The researchers found the new experimental drug killed MRSA bacteria in a way not seen before in currently used antibiotics.
This was the result of a new study led by Rutgers University in Piscataway, NJ, and published in the journal Antimicrobial Agents and Chemotherapy.
Senior author Daniel Pilch, associate professor in pharmacology at Rutgers Robert Wood Johnson Medical School, explains the significance of the finding:
"This is important because even though TXA709 is effective on its own in treating MRSA, combining it with cefdinir - used to treat a wide range of bacterial infections like strep throat, pneumonia, bronchitis and middle ear and sinus infections - makes it even more efficacious, while also significantly reducing the potential for the MRSA bacteria to become resistant in the future."
Methicillin-resistant Staphylococcus aureus (MRSA) infections are responsible for thousands of deaths in American hospitals every year, and they cost the economy billions of dollars.
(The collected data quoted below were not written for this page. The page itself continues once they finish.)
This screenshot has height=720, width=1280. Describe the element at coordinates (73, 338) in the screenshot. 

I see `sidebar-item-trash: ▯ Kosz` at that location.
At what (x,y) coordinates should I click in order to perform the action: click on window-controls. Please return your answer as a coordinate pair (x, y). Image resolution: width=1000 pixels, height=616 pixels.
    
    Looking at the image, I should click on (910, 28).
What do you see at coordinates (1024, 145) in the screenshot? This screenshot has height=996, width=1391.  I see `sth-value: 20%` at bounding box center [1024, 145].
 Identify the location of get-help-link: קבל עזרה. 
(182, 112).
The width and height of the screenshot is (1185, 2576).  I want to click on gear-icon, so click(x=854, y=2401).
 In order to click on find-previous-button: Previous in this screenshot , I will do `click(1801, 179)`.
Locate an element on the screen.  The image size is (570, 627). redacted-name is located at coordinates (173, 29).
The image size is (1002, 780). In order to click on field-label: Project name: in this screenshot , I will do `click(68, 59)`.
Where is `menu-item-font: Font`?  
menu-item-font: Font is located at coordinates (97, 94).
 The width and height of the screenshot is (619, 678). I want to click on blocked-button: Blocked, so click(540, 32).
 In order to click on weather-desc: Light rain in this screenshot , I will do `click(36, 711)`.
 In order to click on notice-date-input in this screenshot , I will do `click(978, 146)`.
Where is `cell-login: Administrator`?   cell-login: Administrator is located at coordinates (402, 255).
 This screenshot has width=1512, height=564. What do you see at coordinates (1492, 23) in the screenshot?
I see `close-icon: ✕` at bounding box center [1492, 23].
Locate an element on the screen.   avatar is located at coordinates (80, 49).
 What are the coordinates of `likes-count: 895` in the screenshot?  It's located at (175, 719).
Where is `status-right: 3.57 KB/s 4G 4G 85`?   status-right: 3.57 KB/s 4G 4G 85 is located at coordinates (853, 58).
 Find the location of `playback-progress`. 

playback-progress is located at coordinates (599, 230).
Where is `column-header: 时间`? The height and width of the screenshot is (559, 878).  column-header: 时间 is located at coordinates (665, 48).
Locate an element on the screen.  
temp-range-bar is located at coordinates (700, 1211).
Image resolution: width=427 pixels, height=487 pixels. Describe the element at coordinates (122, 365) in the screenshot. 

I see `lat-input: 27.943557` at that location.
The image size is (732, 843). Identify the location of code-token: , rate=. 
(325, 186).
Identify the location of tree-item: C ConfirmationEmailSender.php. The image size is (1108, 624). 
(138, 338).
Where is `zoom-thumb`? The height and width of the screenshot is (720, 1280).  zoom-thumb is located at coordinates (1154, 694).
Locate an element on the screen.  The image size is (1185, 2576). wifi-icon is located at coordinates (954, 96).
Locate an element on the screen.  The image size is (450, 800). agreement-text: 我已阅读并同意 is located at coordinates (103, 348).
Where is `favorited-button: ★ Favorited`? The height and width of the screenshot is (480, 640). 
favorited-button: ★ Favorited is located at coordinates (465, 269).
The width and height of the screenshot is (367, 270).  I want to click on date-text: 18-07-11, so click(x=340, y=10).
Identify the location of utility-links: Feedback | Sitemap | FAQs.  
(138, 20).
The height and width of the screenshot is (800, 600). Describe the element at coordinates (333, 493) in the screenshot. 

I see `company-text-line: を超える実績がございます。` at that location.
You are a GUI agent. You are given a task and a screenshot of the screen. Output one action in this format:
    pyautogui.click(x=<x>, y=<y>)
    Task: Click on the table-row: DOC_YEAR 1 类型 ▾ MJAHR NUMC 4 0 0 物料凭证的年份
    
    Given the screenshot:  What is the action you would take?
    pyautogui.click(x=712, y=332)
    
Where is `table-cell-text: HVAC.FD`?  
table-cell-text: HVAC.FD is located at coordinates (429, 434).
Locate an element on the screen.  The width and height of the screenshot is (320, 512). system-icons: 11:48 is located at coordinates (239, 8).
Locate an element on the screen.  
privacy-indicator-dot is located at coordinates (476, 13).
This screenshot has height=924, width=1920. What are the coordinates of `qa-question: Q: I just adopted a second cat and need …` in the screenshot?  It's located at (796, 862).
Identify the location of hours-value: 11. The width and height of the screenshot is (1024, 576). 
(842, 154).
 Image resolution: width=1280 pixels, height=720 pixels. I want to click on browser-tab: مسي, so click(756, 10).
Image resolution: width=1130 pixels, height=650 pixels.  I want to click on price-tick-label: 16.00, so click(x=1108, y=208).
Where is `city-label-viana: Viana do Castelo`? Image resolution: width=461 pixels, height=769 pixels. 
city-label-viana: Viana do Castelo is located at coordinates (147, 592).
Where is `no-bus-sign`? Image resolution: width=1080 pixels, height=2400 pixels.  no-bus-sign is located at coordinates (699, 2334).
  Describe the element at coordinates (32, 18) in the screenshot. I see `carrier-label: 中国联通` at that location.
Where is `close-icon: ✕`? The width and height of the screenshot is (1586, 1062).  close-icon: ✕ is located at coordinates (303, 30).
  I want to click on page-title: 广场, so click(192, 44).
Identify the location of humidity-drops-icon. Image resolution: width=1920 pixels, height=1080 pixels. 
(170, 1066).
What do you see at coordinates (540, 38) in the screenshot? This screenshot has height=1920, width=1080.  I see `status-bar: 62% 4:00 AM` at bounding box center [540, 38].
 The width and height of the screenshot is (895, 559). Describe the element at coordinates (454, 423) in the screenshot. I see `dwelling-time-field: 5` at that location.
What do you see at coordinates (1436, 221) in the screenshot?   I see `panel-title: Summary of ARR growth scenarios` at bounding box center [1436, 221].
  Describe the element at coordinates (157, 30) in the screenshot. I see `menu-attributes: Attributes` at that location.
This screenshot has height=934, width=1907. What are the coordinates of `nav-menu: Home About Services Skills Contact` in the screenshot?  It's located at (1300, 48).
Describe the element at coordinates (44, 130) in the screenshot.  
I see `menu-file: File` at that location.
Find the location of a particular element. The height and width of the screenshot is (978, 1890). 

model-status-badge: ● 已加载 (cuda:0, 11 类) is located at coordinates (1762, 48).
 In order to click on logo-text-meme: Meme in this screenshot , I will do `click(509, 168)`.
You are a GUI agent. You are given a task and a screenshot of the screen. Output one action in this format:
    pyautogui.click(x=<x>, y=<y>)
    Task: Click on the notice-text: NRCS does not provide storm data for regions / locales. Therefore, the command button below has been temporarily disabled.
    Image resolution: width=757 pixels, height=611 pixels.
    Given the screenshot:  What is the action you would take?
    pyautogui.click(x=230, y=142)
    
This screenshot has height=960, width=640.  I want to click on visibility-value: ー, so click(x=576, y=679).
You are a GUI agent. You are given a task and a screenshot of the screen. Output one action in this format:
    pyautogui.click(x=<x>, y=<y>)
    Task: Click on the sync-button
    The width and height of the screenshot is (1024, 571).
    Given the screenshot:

The threat of these and other drug-resistant pathogens is so great that the World Health Organization (WHO) predicts common infections and minor injuries could become life-threatening because of lack of effective treatments.
According to the WHO, people with MRSA are estimated to be 64% more likely to die than people with a non-resistant form of the infection.
Kills MRSA in a way not seen before
In their study, where they test the new compound in infected mice, Prof. Pilch and colleagues find that TXA709 "retains potent bactericidal activity against S. aureus strains resistant to the current standard-of-care drugs vancomycin, daptomycin, and linezolid."
They note that the new drug kills MRSA bacteria in a way not seen in currently used antibiotics. It blocks a protein called FtsZ, without which the bacterium cannot divide and survive.
Other tests showed that the drug demonstrates minimal toxicity to mammal cells, they add.
By combining the new drug with cefdinir, a cephalosporin antibiotic that acts in a similar way to penicillin, the researchers were able to lower the dose of TXA709 needed to eradicate the MRSA infection.
The combination effect is an important finding, they say, because it reduces the potential for adverse side effects that might occur at higher doses.
The team also notes that as both drugs can be taken orally, they could be given in an outpatient setting. This is an advantage as most current treatments against MRSA have to be given intravenously.
"Current standard-of-care drugs for the treatment of MRSA infections are limited. Furthermore, resistance to these drugs is on the rise, and their clinical effectiveness is likely to diminish in the future."
Prof. Daniel Pilch
Phase I trials of the experimental antibiotic are planned for next spring, says the team. These will assess and evaluate its effectiveness in humans.